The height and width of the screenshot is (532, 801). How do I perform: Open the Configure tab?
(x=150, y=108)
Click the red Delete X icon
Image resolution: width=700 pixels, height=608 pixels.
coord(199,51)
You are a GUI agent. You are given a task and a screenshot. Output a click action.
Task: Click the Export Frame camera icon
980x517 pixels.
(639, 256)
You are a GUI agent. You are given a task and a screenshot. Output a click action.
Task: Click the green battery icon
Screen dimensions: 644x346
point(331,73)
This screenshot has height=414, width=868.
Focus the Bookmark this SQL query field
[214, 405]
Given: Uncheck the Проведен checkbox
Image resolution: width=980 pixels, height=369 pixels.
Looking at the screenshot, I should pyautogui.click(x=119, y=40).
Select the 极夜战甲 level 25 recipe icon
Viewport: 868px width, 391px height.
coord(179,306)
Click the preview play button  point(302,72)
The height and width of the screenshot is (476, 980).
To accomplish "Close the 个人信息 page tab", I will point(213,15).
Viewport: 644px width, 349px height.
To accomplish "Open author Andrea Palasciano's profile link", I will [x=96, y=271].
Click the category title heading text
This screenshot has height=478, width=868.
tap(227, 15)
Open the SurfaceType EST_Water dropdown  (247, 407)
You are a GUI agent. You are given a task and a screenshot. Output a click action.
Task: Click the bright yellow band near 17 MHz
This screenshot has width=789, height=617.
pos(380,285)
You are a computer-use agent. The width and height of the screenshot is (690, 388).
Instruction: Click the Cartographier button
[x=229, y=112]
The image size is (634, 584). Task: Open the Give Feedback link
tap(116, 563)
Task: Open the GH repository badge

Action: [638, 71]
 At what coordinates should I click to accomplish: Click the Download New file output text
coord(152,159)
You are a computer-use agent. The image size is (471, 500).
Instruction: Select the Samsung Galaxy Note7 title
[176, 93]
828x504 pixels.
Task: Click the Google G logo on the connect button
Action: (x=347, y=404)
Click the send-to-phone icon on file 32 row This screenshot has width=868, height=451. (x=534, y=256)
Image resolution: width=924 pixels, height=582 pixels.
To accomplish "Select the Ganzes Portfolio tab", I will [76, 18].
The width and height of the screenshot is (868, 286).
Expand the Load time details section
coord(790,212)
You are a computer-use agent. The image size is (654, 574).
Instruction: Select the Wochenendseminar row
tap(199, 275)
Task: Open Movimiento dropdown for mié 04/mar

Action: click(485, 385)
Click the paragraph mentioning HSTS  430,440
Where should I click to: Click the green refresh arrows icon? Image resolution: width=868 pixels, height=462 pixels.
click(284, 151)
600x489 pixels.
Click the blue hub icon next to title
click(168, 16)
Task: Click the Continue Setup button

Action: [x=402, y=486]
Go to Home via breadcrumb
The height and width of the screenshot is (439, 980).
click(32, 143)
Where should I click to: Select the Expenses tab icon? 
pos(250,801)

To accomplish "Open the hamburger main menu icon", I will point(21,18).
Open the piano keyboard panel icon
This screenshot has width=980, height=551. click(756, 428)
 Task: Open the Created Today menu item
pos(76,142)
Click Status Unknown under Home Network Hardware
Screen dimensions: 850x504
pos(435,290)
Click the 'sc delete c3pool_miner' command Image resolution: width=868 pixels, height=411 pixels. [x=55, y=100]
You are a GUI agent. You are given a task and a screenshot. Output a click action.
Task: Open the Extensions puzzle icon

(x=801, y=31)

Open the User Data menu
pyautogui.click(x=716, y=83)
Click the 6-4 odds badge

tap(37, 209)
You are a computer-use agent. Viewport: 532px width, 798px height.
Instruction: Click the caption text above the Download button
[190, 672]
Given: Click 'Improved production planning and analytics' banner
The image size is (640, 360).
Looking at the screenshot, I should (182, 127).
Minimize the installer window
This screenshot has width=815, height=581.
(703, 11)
----
▶ **PROBLEM DESCRIPTION**:
Every line of the material that holds the word "computer" must be found and copied.

▶ **SOLUTION**:
You are a computer-use agent. The width and height of the screenshot is (690, 388).
You are a computer-use agent. The image size is (471, 500).
You are a computer-use agent. The image size is (654, 574).
You are a computer-use agent. Viewport: 532px width, 798px height.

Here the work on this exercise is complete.